The task: Only the lines from the one with "This screenshot has height=615, width=975." to the end of the material should be reproduced, exactly and in full, both ends included.

+ + + +

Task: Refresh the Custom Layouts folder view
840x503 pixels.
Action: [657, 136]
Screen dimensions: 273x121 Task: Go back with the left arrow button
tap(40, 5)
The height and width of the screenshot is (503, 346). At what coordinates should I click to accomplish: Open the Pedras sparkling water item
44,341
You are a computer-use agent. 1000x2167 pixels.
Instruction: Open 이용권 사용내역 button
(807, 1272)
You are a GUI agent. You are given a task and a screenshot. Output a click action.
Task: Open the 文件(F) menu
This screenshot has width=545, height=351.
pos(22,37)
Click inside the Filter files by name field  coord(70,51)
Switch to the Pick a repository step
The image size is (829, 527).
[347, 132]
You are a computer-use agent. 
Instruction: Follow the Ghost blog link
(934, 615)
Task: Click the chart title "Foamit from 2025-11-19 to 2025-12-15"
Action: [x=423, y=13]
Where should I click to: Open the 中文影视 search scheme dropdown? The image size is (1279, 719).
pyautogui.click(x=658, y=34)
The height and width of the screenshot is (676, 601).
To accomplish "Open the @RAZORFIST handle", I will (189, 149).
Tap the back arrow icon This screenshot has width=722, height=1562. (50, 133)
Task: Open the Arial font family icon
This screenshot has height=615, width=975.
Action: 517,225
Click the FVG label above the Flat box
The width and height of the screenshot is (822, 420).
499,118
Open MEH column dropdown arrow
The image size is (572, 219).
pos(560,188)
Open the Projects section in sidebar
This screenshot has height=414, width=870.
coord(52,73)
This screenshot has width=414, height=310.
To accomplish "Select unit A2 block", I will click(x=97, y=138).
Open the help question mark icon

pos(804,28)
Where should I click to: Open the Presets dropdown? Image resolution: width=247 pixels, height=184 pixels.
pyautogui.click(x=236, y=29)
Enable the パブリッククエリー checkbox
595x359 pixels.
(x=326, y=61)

+ + + +

Response for this exercise:
This screenshot has height=615, width=975.
Action: 517,225
Click the FVG label above the Flat box
The width and height of the screenshot is (822, 420).
499,118
Open MEH column dropdown arrow
The image size is (572, 219).
pos(560,188)
Open the Projects section in sidebar
This screenshot has height=414, width=870.
coord(52,73)
This screenshot has width=414, height=310.
To accomplish "Select unit A2 block", I will click(x=97, y=138).
Open the help question mark icon

pos(804,28)
Where should I click to: Open the Presets dropdown? Image resolution: width=247 pixels, height=184 pixels.
pyautogui.click(x=236, y=29)
Enable the パブリッククエリー checkbox
595x359 pixels.
(x=326, y=61)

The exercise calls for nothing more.